Paul Drain—an Associate Professor in the Department of Global Health, Medicine and Epidemiology at the University of Washington—and his research team have received a new grant from the CoMotion Innovation Gap Fund, a program intended to help bridge the gap between academic research grants and the level of development needed to obtain investment. Drain’s project is titled “Rapid test for measuring adherence to antiretroviral therapy and pre-exposure prophylaxis”.
Pre-exposure prophylaxis (PrEP) is a daily pill that can prevent HIV acquisition, but only if clients maintain regular adherence. Drain noted that there are no current methods in place to monitor PrEP delivery for people who are at high risk of HIV infection, a group totaling over 50 million people worldwide.
“The overall goal of this project is to help people living with HIV to suppress their virus with adequate treatment, and to help prevent HIV among people at high risk of acquisition,” Drain said. “In general, clinicians and providers ask patients and clients about their behaviors in taking these pills, but don’t have any accessible measures to determine if people are achieving adequate drug concentrations.”
To address this, Drain and his team (which includes a broad network of interdisciplinary expertise and experience in implementation of point-of-care testing) developed an innovative test to measure HIV drug levels. The test is suitable both for routine use in clinical laboratories and integration into point-of-care testing as a self-test in patients’ home. When coupled with additional counseling tools, the test will encourage better treatment and prevention, and may have a role in helping to end the HIV epidemic.
“Through this study, we have developed a rapid urine test that can detect the presence of tenofovir, the most common HIV drug for both treatment and prevention,” Drain explained. “We have also developed a slightly more complicated solution that can measure the enzymes that are being targeted by the HIV drugs. By measuring the activity of these enzymes, we can determine how much the drug has been present in their body and if it is enough to ensure appropriate levels for either treatment or prevention.”
While spending several decades researching HIV and AIDS, Drain has seen and heard from multiple people on the need to simplify treatment.

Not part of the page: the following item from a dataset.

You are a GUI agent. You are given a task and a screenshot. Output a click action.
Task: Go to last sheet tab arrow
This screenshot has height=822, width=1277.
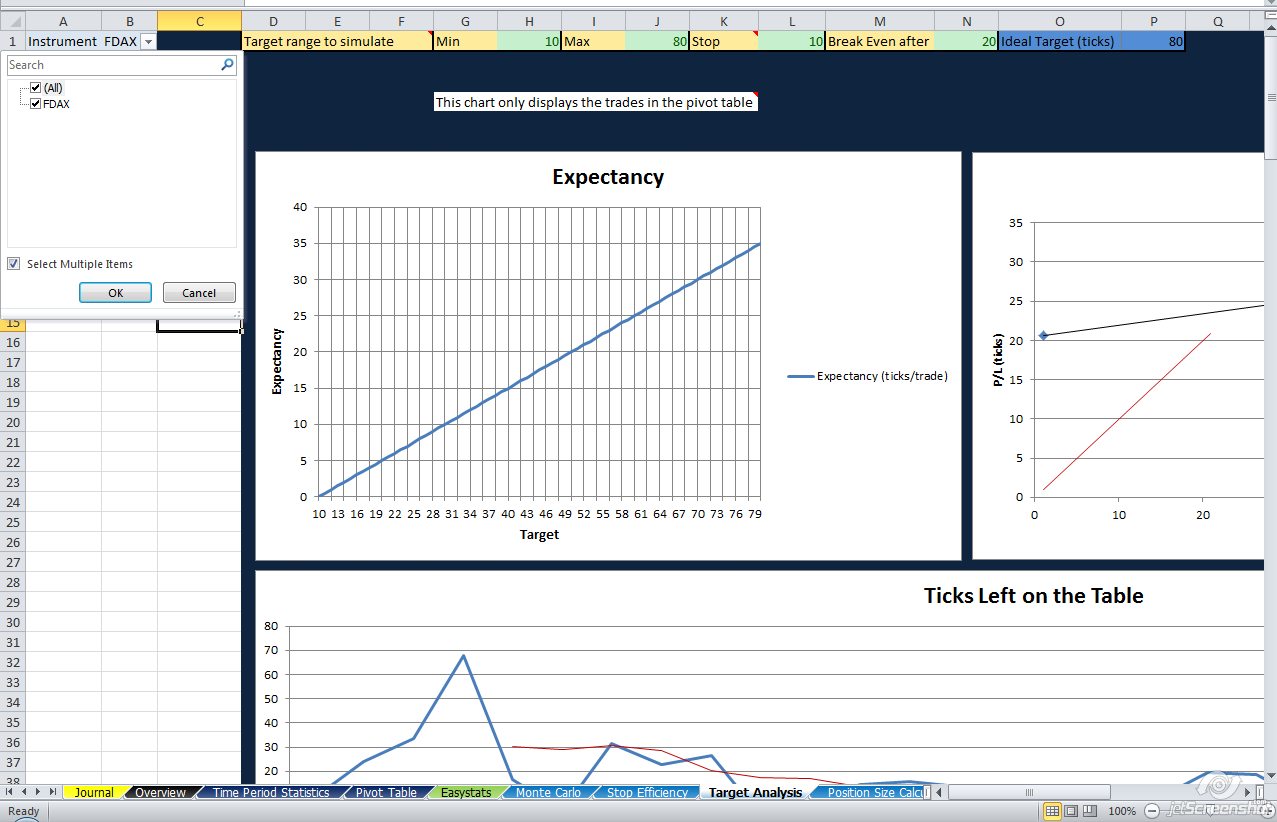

“I’ve spent several years providing medical care in sub-Saharan Africa,” Drain said. “This included the time when HIV medications were unavailable to our patients, or were considered too difficult to take. In fact, many people said the regimens were too complicated for people to maintain adequate adherence to suppress HIV. Through our recent studies, we have demonstrated that not only can people take their medication, but that they are is critical in saving lives and preventing transmission.”